If so, it is highly recommended you cut straight to the point without explaining something like how other campaigns could be perfected. To make sure you always craft purpose-driven presentations, remember the title of your presentation and the reason why the audience shared with you their valuable time to listen.
5. Refrain From Mixing Different Chart Types, Unless Unavoidable
Generally, the reason for introducing a particular chart is to tell the audience a story about a data set. If you want to show the correlation between two variables, for instance, the relationship between click-through rate (CTR) and visits, then here’s a bad and a good (better) example for it.
However, here’s an example of fitting two series into the same chart.
The point here is that mixing charts is something to be refrained from, as the audience gets to see it for only a couple of seconds and so, it can be more confusing than informative.
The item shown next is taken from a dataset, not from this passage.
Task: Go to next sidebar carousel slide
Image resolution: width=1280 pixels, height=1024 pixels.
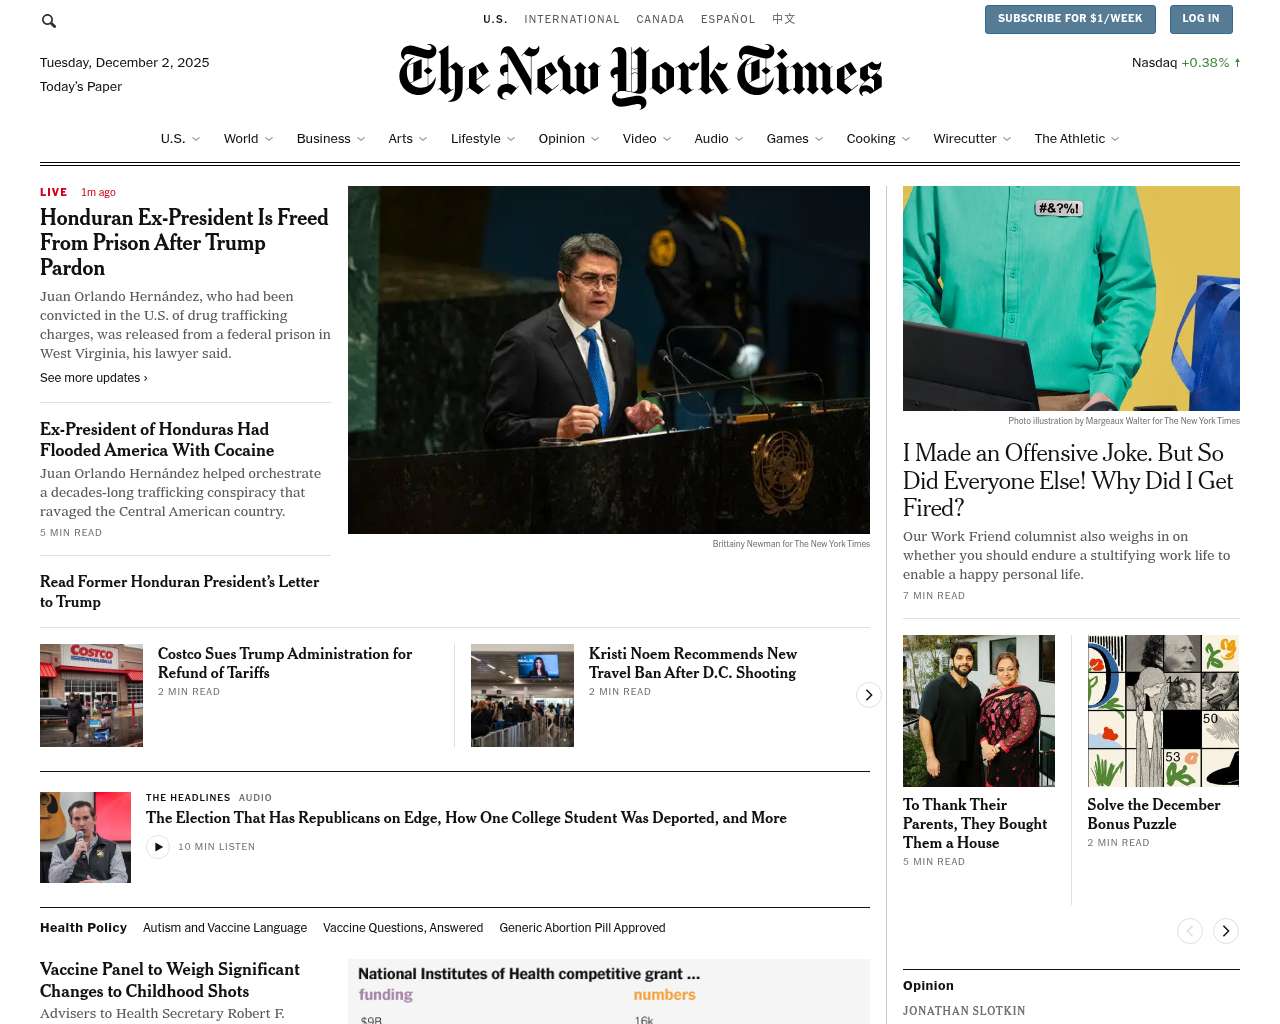Action: (x=1226, y=931)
But if mixing two series is integral to present your findings, then go for it, but make sure you creatively address the confusion aspect.
6. Be Thoughtful While Using 3-D Graphs
3-D graphs look amazing on the screen, especially when it’s a pie chart. But at times, especially with bar graphs, the information conveyed won’t be accurate. Here’s an example.
7. Pies Can be Harmful
If you have three or four, or at max five categories to represent, then a pie chart is an excellent data visualization technique. But for anything more than that, pie charts can be confusing to the viewer.
Pitfalls to Avoid While Presenting Data
1. Presenting Irrelevant Data
If a particular data set has nothing to do with your research question, then it is highly advised you remove it – even if you did spend some time gathering it. Irrelevant data will confuse the viewers and distract them from the critical ones.
2. Presenting Too Much Information at Once
The problem with info overload is that it does more harm than good. The excess of information will confuse the audience and force them to miss the primary intention behind your presentation.
The key is to break down your presentation into digestible chunks, free of clutter and irrelevant information that doesn’t complement the big picture. Instead of dumping too much information, you must give the audience the chance to think for themselves.
3. Using Acronyms, Jargons, and Abbreviations Thoughtlessly
Jargons and acronyms are cool – if the listeners are aware of them. However, there will always be some who aren’t accustomed to the majority of jargons you use.
Remember, most of your data presentations would be presenting your findings (which is of a technical nature) to a non-technical audience. Even if it costs you a couple of seconds more, try using exact and simple words.
4. Using Footnotes to Increase Credibility
Of course, footnotes are essential to back your research and its “correctness”. But they can occupy a significant part of your slides and make it overwhelming for the viewers. Instead, try sending out the sources to the ones who request them or dedicate the final slide for the same.
5. Relying Solely on Colour to Show Differences
Around 1 in 200 women and 1 in 12 men are colourblind. This means, if you solely rely on colours without numbers, at least a few of your audience won’t understand your intention. Even black and white printers are “colourblind”, and so, anyone printing your presentation will have a hard time.
It’s Aha vs Nah Moment
Data presentation is all about inciting the “Aha moment”. If you fail to do so, it becomes the “Nah moment”. If you desire to become a data scientist or a data storyteller (or planning to take up jobs in data analytics), knowing how to develop and deliver data-driven presentations will be a significant plus.
Undoubtedly, the different methods of data presentation discussed in this article will help you convey significant amounts of information to the audience without losing their interest. Always remember – you just have 8 seconds to convey “the information”.